= Data efficiency =

Data efficiency refers to efficiency of the many processes that can be applied to data such as storage, access, filtering, sharing, etc., and whether or not the processes lead to the desired outcome within resource constraints.

A management definition of data efficiency would be the measure of how data storage and usage across an enterprise or within a department or within a project - impacts the organization's costs and revenues.

On the broadest level:

DE = expected benefits from applying I.T. to a given task / cost of application of I.T.

On the technical side, in the development of computer hardware, software and systems, Data Efficiency can refer to many things such as packing bits on a physical medium^{1}, or chip area usage on a silicon wafer^{2}, or the use of data in programming so as to require less time and computation resources^{3}.

Examples of these two categories of use for data efficiency (managerial and technical) can be found in process industries and computer chip research and development:

1.Traditional water/wastewater management procedures include travel to pump stations, reading and hand recording of meter numbers, transposition of log sheets, and other manual operations.
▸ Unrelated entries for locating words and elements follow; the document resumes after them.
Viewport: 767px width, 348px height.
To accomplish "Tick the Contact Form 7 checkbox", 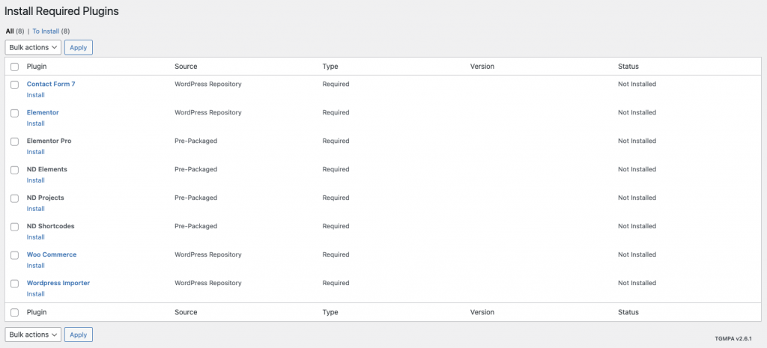I will coord(14,85).
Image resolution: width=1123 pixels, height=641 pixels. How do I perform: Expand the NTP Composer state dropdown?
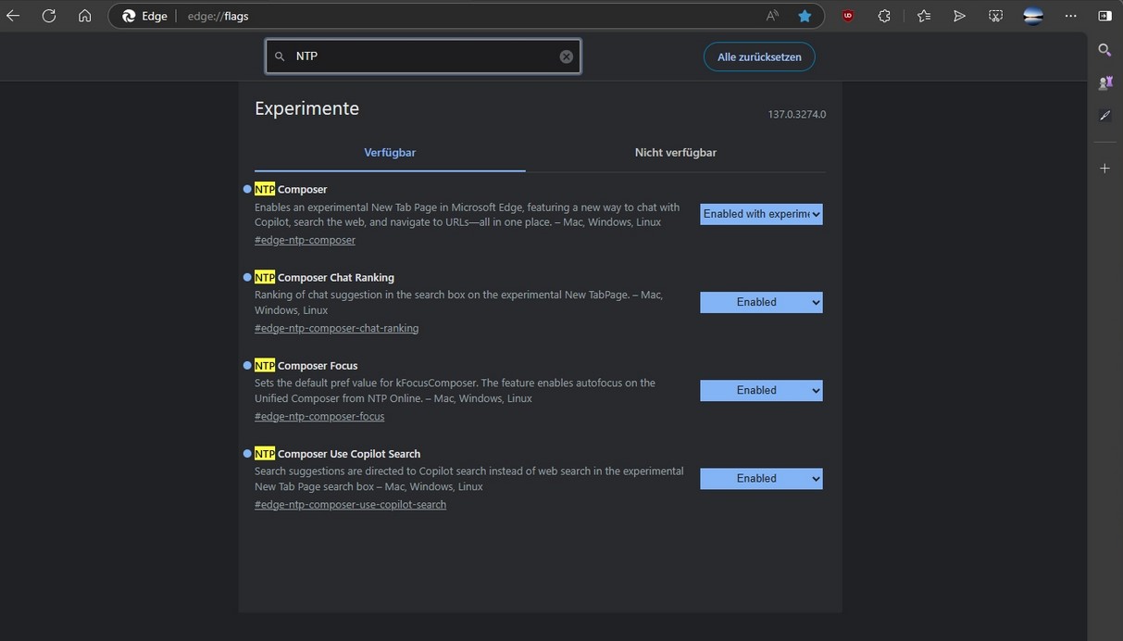point(760,214)
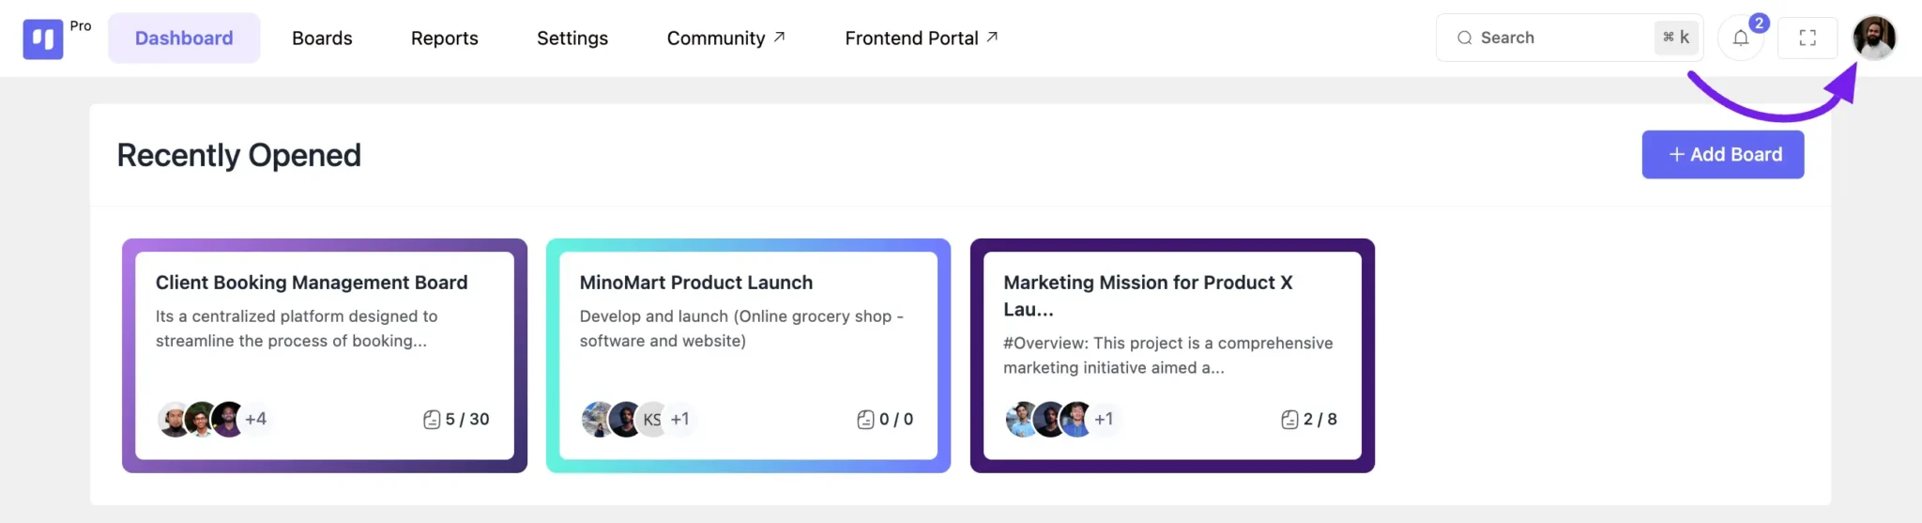Open the Reports tab

point(444,38)
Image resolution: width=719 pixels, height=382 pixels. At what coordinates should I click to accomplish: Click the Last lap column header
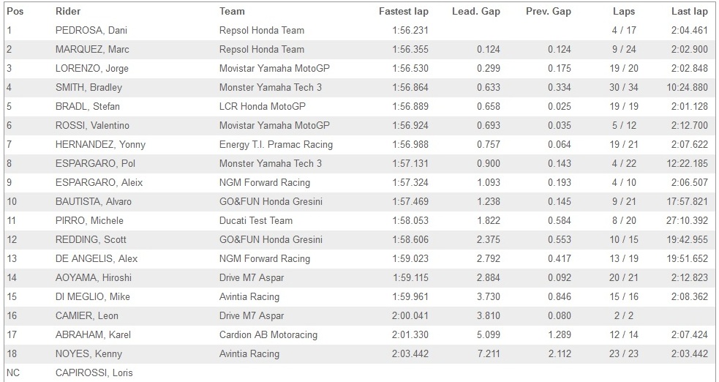(x=689, y=12)
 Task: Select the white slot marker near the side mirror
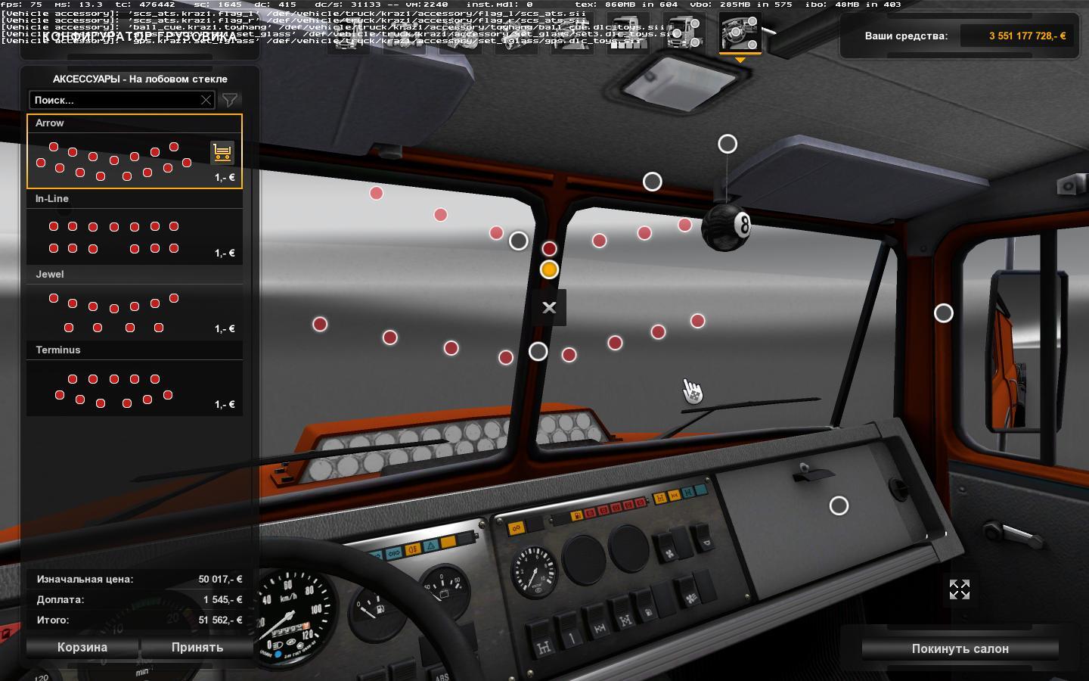coord(943,313)
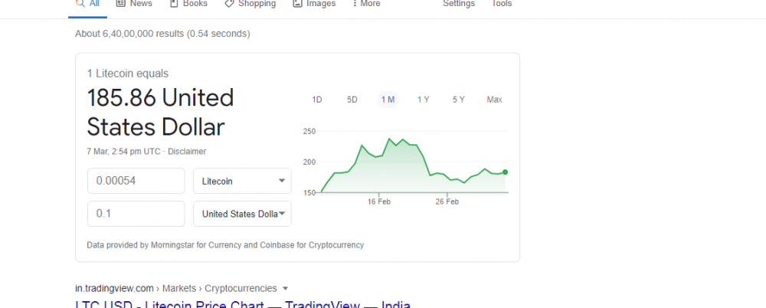Click the green chart endpoint dot

pyautogui.click(x=506, y=172)
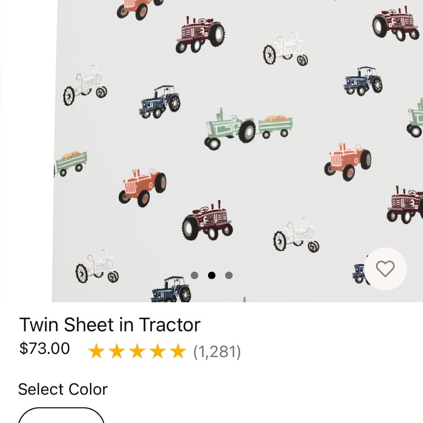Image resolution: width=423 pixels, height=423 pixels.
Task: Click the $73.00 price text
Action: [44, 348]
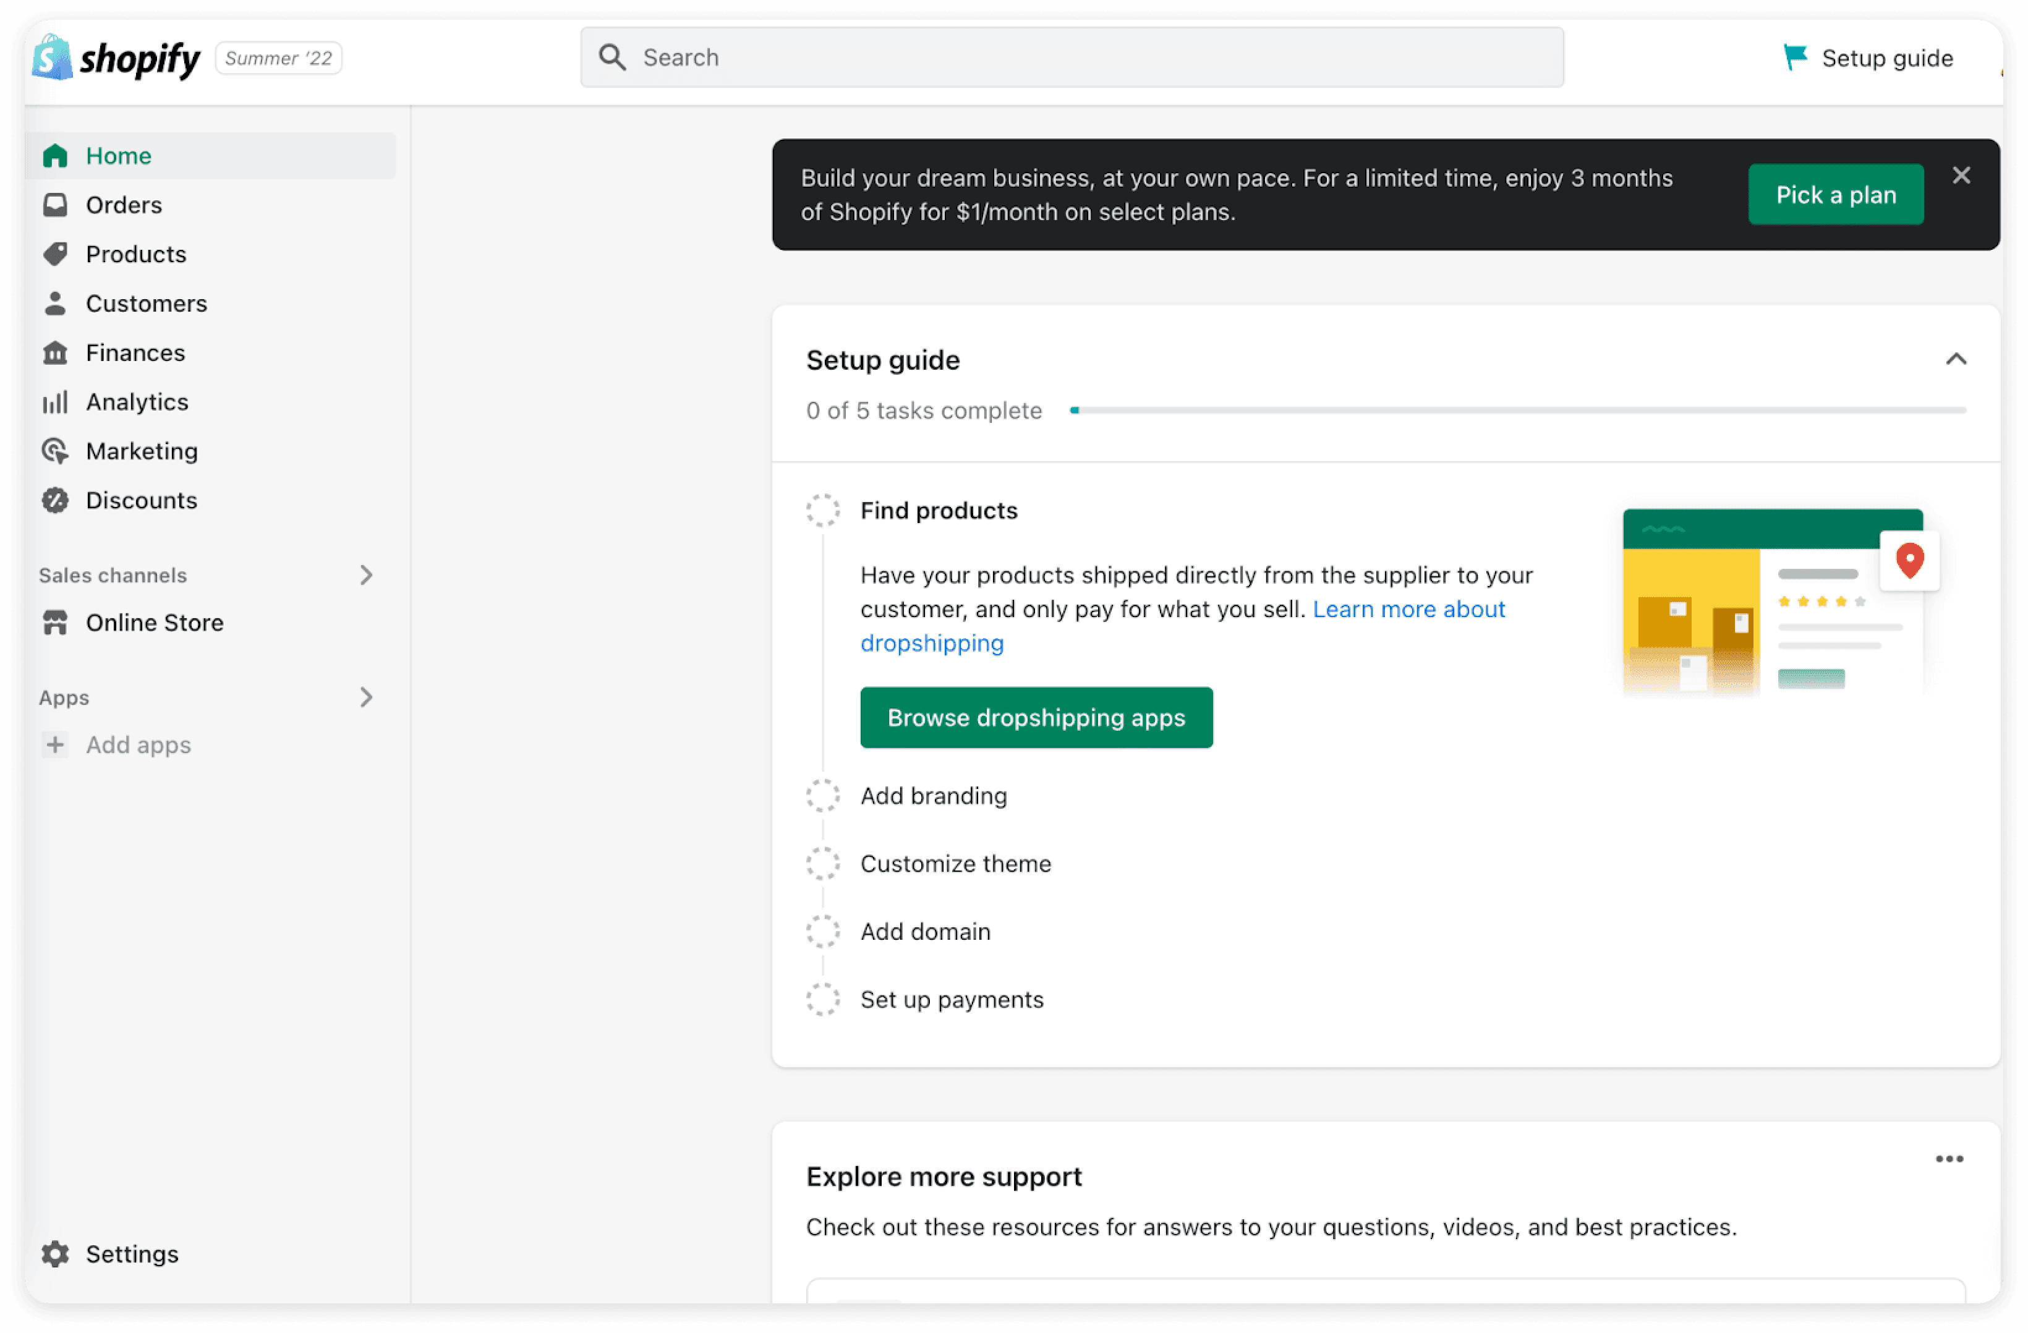This screenshot has height=1333, width=2028.
Task: Click the Analytics bar chart icon
Action: pos(55,402)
This whole process can be said to have low data efficiency^{4}.

2.In the design of today’s Dynamic Random-Access Memory (DRAM) computer chips, R&D optimizes parameters such as row and column access times, chip area usage, burst length and row granularity. Input/output times are measured in very small fractions of a second. The latest versions of these chips are said to have high data efficiency^{2}.

Both these examples above show the application of different information technologies that process data to reach a defined outcome. Sometimes processes are within time, space and resource constraints, and sometimes they are not.